Esse aumento também é um péssimo exemplo, pois só vai servir para atiçar as reivindicações dos demais servidores federais. O Executivo até aqui propôs apenas 0,1% para o reajuste linear dos seus. Já os militares, comedidos pelo ofício e sem tantos "ascones" e padrinhos, vêm recorrendo às suas mulheres para cobrar um reajuste prometido para 2005 e até aqui não concedido.

Ainda em matéria de administração de pessoal, além do número exagerado de servidores, sabe-se que os salários pagos pelo Congresso de um modo geral estão acima da média do Executivo e provavelmente também dos pagos pelo setor privado para ocupações de responsabilidades e qualificações equivalentes. Assim, se seguisse o princípio da equivalência salarial, que na administração de remunerações recomenda examinar as pagas por outras organizações, dificilmente o Congresso encontraria justificativa para o que fez. Portanto, na ausência de bons critérios para empregar e remunerar, o absurdo quadro que transparece é o de um empreguismo muito bem remunerado.

Em várias oportunidades já reconheci aqui o mérito de iniciativas de empresários e da sociedade em geral no sentido de conter e reduzir a exagerada carga tributária brasileira. A última dessas iniciativas foi mais uma da vitoriosa Frente Brasileira contra a MP 232. Conforme noticiado por este jornal na quinta-feira passada, essa frente criou um "impostômetro", um painel eletrônico que informa, segundo a segundo, quanto a União, os Estados e os municípios arrecadaram desde a zero hora deste ano.

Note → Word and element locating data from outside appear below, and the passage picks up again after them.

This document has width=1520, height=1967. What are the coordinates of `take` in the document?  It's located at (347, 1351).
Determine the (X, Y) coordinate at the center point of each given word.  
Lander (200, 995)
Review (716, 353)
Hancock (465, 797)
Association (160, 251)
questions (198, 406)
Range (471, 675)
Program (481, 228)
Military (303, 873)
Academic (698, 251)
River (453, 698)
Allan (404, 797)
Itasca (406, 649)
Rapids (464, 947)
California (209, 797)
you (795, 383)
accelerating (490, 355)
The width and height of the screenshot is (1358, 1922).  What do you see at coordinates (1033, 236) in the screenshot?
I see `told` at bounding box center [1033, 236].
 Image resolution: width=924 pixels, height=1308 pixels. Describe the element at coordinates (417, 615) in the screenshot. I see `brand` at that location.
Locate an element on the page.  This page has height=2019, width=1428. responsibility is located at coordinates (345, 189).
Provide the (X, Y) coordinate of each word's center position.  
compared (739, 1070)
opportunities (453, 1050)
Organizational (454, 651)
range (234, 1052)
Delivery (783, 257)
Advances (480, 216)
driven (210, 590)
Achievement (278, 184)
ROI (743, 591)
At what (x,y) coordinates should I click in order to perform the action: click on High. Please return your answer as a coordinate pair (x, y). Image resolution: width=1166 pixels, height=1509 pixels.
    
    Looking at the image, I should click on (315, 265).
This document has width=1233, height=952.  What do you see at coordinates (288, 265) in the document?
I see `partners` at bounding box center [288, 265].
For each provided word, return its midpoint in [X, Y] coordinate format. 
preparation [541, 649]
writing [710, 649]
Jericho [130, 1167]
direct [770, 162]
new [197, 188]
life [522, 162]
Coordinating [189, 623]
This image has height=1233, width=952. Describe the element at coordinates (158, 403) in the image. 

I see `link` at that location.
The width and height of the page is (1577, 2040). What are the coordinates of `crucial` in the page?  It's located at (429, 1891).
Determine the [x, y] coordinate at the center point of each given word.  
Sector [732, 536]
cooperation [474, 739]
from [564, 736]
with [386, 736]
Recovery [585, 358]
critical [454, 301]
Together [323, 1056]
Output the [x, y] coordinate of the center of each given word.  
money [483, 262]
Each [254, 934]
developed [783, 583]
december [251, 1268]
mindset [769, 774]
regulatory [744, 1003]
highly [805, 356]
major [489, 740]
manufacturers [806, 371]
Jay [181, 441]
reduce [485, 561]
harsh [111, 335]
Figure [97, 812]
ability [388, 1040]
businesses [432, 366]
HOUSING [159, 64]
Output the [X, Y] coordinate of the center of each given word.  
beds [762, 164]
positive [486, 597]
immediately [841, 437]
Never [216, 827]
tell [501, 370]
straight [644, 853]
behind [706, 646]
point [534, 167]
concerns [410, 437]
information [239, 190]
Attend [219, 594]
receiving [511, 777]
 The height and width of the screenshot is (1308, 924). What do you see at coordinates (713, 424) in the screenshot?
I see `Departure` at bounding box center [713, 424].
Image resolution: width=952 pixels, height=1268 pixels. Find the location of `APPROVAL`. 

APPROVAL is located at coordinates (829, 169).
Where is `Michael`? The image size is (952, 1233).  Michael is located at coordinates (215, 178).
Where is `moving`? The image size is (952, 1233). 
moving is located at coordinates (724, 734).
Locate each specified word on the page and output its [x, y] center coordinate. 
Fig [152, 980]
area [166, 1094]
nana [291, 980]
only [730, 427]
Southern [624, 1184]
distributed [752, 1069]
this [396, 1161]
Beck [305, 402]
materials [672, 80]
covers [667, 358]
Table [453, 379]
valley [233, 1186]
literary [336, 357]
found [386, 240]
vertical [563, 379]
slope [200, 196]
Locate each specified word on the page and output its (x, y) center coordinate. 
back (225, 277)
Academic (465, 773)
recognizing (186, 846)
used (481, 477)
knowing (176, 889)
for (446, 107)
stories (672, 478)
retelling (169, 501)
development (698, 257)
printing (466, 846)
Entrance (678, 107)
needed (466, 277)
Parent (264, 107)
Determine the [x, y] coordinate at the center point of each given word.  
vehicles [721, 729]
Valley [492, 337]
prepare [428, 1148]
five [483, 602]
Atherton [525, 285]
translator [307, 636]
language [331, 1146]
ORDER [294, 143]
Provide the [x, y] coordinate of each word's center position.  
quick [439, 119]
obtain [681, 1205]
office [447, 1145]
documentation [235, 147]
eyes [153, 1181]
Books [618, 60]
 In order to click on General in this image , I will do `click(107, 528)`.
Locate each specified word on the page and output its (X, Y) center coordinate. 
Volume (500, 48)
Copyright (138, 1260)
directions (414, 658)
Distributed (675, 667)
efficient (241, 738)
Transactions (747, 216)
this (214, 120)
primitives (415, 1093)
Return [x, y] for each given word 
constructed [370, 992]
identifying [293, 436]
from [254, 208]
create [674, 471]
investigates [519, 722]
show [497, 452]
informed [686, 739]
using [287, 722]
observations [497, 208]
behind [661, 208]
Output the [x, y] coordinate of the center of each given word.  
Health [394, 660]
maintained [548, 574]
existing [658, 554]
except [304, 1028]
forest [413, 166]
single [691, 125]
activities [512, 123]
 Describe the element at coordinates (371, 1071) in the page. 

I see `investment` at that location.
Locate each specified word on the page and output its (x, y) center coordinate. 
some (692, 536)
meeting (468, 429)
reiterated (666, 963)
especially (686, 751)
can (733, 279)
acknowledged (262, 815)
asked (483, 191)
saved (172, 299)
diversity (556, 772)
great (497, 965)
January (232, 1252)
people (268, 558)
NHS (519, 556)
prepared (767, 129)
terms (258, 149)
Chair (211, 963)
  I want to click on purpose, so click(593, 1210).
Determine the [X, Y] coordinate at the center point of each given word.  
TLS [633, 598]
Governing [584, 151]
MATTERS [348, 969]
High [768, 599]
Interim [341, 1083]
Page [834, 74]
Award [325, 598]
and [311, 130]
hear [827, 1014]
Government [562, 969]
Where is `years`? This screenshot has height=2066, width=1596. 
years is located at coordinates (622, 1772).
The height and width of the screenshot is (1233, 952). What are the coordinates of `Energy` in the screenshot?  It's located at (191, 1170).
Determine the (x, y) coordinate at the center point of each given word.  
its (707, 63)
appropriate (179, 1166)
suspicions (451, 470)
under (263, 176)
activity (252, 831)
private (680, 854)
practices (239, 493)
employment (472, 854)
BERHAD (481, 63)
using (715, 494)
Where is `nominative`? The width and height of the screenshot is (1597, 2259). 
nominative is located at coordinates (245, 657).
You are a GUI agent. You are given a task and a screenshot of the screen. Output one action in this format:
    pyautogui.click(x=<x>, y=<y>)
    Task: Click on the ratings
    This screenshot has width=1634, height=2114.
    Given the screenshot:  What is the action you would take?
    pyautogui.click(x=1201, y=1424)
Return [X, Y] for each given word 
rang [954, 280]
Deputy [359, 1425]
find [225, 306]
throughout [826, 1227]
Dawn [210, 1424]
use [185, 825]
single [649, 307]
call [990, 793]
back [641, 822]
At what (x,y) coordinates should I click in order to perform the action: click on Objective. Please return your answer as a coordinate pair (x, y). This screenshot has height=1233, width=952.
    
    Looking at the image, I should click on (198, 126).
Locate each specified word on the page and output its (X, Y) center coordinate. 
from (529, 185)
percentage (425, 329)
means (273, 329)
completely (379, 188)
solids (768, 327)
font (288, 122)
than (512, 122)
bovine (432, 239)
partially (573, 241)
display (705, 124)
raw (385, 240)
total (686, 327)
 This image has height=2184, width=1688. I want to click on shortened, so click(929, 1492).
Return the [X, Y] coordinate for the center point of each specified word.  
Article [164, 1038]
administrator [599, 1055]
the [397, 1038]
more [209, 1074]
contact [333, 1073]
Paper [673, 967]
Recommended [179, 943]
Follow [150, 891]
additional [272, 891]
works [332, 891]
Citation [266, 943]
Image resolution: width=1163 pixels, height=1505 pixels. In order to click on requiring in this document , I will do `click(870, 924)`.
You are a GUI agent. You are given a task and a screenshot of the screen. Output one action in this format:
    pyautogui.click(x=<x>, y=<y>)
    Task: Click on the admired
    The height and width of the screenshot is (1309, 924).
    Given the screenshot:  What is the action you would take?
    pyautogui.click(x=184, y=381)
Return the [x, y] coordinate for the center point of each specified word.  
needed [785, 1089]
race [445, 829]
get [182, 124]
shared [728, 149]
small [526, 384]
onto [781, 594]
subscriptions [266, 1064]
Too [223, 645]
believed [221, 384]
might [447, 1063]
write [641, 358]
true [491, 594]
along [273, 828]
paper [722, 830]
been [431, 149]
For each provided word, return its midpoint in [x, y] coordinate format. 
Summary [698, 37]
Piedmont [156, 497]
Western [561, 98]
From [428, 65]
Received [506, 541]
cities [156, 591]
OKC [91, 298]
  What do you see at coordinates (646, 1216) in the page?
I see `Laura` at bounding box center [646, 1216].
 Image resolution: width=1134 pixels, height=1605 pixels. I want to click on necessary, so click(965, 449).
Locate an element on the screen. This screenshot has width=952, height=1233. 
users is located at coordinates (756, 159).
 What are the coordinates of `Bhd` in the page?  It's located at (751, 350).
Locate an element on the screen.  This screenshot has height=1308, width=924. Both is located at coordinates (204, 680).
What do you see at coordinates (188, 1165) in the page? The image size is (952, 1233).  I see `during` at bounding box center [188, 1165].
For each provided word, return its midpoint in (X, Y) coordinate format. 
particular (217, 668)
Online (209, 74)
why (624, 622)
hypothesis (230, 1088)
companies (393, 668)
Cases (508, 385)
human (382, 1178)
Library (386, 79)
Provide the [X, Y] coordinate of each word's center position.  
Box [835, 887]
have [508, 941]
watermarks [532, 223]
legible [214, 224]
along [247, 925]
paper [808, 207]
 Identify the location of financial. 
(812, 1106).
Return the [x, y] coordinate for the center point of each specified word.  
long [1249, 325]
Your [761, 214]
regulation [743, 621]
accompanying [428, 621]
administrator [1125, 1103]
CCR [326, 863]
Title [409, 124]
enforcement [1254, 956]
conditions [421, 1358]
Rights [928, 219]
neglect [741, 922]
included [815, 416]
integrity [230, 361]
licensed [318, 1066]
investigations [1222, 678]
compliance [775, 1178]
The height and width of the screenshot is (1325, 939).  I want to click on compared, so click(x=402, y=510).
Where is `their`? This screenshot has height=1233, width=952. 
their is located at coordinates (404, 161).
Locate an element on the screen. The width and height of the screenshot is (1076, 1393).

Muito bem, mas é preciso criar também um "gastômetro". Se já existisse, inclusive com um indispensável mecanismo retroativo, teria mostrado um salto nos gastos públicos com esse milionário aumento salarial que acaba de ser aprovado pelo Congresso. E, ainda, chamaria a atenção também para os gastos, que devem ser outro e não menos importante alvo da campanha contra os impostos excessivos, pois mais despesas públicas tendem a pressionar a carga tributária para cima. Entretanto, essa campanha continua caçando só o leão dos tributos, deixando de lado o engordar das despesas públicas.

No grupo dos que se beneficiam delas estão também empresários que, numa atitude ambígua, só reclamam dos impostos. Assim, neste momento em que o Congresso enche os caixas de seus servidores, certamente os comerciantes de Brasília não se interessarão por um "gastômetro", exceto o que mede a receita de suas lojas. Ou seja, falta também um "coerenciômetro".